Saturday matinees long ago let us escape from the ordinary world to the island of the Swiss Family Robinson or the mutinous decks of the Bounty. Why not, we thought, escape the usual fare here with Saturday matinees of our favorite photography films?

So we're pleased to present the 177th in our series of Saturday matinees today: Photograph.

In a little over four minutes, we come to know a family through its photographs that begin in the black-and-white era and end in the color era of the jumbo print.

We can't pretend we know who these people are or even that we can recognize them all as they go through their lives.

But it appears they are the Chobanian family.
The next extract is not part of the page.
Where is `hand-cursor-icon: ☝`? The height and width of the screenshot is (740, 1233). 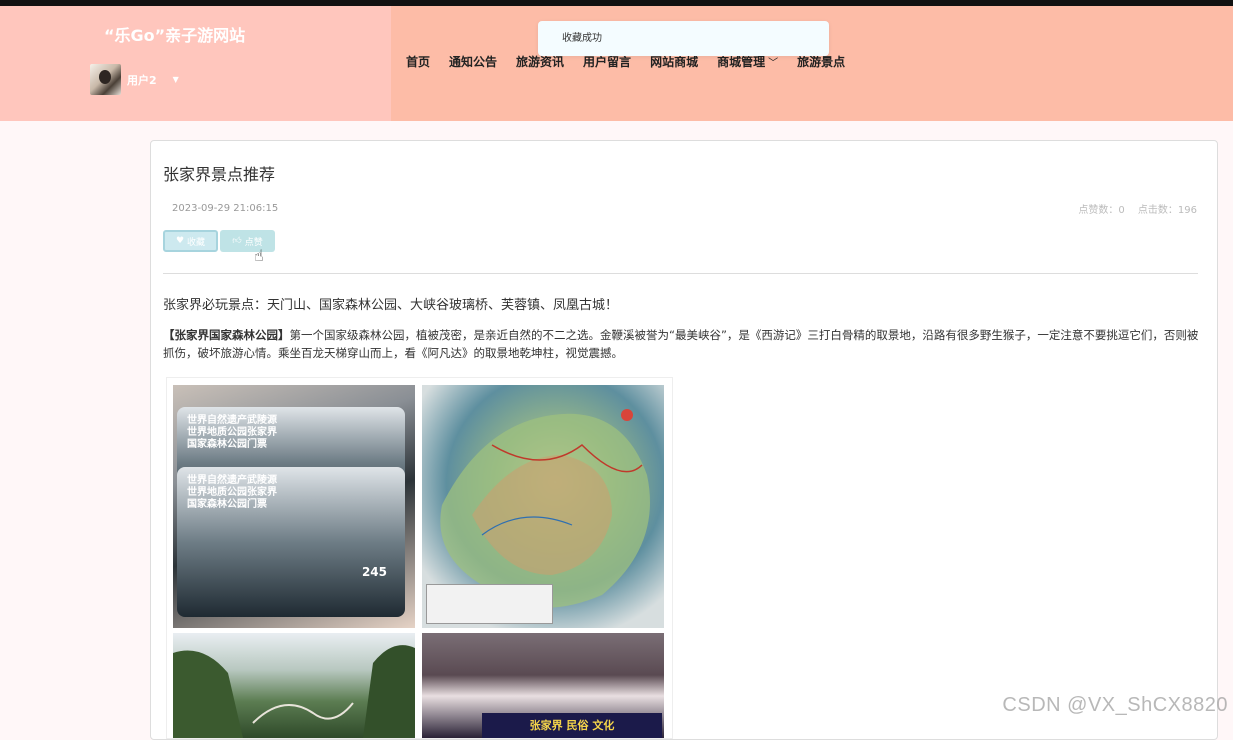
hand-cursor-icon: ☝ is located at coordinates (259, 256).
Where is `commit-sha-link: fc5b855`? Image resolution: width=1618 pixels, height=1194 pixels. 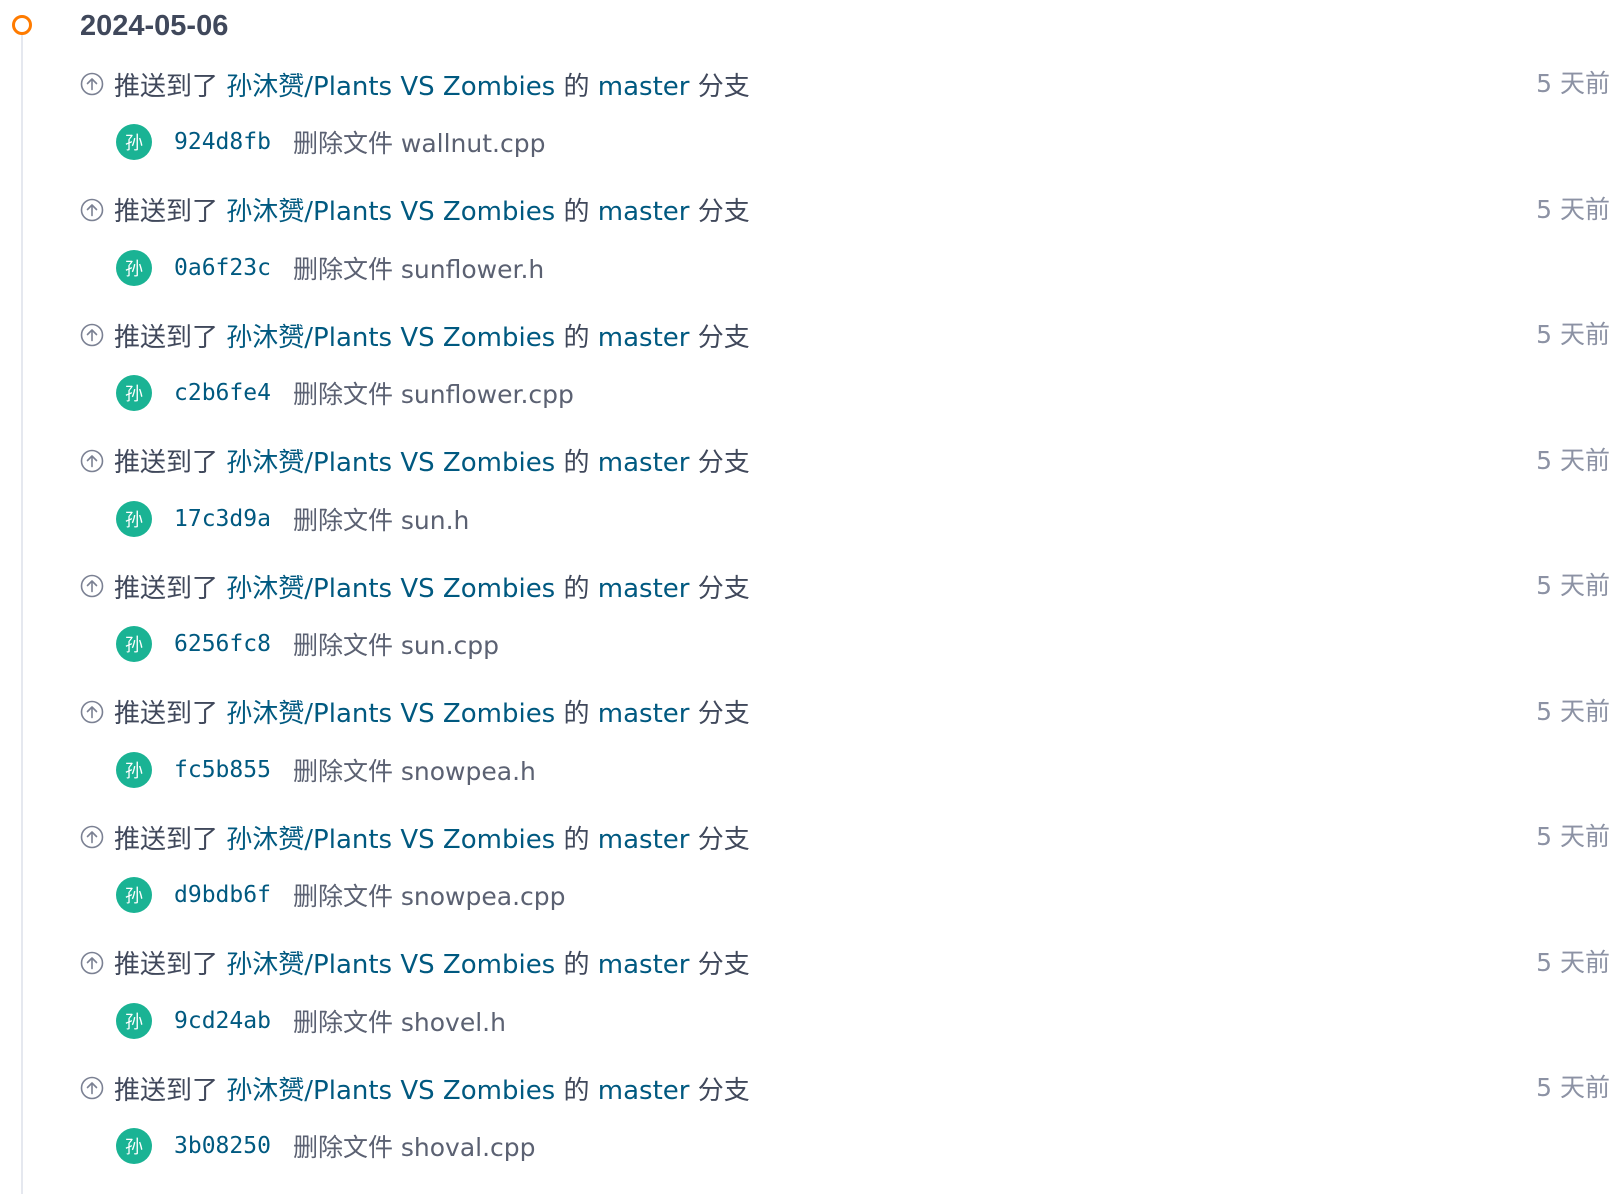
commit-sha-link: fc5b855 is located at coordinates (222, 770).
And their story begins in the black-and-white age with a hand-tinted wedding photo and prints of an Air Force family growing up in the 1950s.

But the generation that tells this story is the next one. The grandchildren who happen to attend Franklin High School in Wisconsin (as near as we can tell) where they are members of Saber Roar Productions.

The title of the video is taken from the song that serves as the sound track. Photograph by Ed Sheeran.

There's a "pre-chorus" that goes:

We keep this love in a photograph.
We made these memories for ourselves.
Where our eyes are never closing,
Our hearts were never broken,
And time's forever frozen, still.

At first we found the music a little jarring, a little too contemporary, more from the high schooler's world than the people in the photographs. Broken hearts are a right of passage, after all.

But there is that final passage that breaks hearts too and the lyrics support that perspective just as well. It's a lovely song and it comes through poignantly at the end with "Wait for me to come home."

What's particularly special about this video, described only as "a tribute to a grandfather's and grandmother's love," is the ingenious staging of the old photos in contemporary settings.

Snapshots from a long-ago outing at the beach, for example, are propped up among the rocks along the shoreline. Photos from a family barbecue are photographed laid out on a blackened grill. A print of a child climbing up a staircase on all fours falls away to reveal a stairlift on that very same staircase.

This placing of old photos in contemporary environments hits you like Masaccio's Io fui già quel che voi siete e quel ch'io sono voi anco sarete ("I once was what now you are and what I am, you shall yet be).

You feel the inevitable passage of time. The inevitable passing of each of us.

By the end you realize you don't really have to know these people to love them. They are your own story, too, after all. The story all of us, if we are lucky, can tell. And perhaps even hope to be told about us.

If we are lucky enough to be loved by someone who remains after us.